Hayatta kısa süreliğine de olsa yaptığımız bazı şeyler vardır. Bazen bunlar bizim kurtuluşumuz olurken, bazen de asla başımıza gelmemesi gereken hatalara yol açarlar. Peki ya bunların olmasını nasıl engelleriz, ya da asıl soru bunları engellemek istiyor muyuz?
İnsanı insan yapan içinde sürekli savaştığı iki yönüdür. Bir tarafımız iyiliğin getirdiği mutlulukla sefa sürerken diğer tarafımız kendisini korumak amacıyla çevresine kendini kapatmış durumdadır. Tabii her şey asla bu kadar basit olmaz. Sonuçta kötü veya iyi olarak nitelendirdiğimiz duygudan bir tane yok değil mi?
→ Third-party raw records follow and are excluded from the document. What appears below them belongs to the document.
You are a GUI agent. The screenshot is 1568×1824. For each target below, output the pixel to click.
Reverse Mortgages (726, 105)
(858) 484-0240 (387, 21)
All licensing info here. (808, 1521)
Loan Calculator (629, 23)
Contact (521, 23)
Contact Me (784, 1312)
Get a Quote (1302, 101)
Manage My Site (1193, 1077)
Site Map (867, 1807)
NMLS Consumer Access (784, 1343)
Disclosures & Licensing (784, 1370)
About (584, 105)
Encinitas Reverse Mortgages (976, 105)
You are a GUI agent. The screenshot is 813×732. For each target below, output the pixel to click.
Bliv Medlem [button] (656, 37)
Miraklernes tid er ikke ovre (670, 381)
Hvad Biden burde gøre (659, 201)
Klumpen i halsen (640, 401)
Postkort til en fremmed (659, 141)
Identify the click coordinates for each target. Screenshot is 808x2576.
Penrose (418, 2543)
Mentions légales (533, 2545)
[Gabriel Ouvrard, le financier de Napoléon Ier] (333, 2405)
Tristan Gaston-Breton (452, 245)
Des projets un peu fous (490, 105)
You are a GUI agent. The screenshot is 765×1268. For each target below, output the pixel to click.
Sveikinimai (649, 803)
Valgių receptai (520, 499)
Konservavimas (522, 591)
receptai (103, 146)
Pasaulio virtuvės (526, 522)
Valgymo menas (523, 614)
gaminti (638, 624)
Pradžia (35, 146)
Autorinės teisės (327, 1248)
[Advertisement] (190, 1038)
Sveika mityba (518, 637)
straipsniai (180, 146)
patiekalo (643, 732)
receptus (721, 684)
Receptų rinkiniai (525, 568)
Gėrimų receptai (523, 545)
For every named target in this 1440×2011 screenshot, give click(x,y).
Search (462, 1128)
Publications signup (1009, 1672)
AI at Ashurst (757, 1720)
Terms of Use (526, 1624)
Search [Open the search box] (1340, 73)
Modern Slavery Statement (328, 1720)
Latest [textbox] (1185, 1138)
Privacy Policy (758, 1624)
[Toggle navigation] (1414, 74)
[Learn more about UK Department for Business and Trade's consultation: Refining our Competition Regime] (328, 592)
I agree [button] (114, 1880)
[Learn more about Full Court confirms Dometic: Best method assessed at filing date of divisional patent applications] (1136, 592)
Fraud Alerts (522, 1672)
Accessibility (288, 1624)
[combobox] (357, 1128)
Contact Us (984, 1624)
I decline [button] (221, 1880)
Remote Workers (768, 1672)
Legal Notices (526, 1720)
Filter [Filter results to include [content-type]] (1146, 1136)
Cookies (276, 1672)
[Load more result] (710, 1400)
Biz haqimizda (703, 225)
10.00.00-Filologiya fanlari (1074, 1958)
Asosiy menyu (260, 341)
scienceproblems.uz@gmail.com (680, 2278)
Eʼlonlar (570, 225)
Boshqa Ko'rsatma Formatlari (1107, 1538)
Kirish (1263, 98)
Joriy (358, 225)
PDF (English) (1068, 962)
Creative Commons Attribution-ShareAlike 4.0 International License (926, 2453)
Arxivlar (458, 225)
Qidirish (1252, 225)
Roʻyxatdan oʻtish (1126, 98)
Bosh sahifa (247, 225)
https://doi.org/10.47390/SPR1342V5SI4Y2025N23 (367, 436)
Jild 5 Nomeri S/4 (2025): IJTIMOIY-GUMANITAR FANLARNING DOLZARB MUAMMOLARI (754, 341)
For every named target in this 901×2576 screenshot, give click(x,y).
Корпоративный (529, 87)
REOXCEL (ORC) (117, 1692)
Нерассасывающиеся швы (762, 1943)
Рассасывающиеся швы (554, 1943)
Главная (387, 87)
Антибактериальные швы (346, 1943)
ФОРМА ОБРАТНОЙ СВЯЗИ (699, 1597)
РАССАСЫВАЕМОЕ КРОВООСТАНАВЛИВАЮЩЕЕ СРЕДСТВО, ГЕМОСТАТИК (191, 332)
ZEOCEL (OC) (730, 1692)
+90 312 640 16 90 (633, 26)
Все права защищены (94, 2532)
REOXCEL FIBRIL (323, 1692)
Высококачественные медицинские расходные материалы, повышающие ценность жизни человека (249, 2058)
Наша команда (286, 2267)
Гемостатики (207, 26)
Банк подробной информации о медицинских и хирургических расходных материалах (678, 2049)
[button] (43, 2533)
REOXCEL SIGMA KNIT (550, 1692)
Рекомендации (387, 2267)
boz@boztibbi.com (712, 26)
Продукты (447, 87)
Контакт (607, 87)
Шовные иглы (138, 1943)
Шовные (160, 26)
Ya da bu duygular neye göre kime göre iyi veya kötüler? Yıllar boyunca insanların konuştukları şeyler yüzünden her şey belli bir kalıba girmişken neyi, nasıl ayırt edeceğimize nasıl karar verecektik ki?
İşte bugün burada sizlerle tam olarak bunu paylaşmak istiyorum. Dile getirilmemiş ya da bakış açısı yüzünden linç yemiş duyguları, olayları konuşacağız. Buraya içimiz dökeceğiz; kimsenin baskısı altında olmadan, ne düşünürler diye umursamadan.
Şimdi senden istediğim sevgili okurum, bunları okumak istediğinden emin olman. İçine dalıp okuyacağın bu satırlardaki sorulara cevabın olabilecek mi ya da onları çözebilip beni anlayabilecek misin?
En önemlisi de… kendinin farkına varabilecek misin?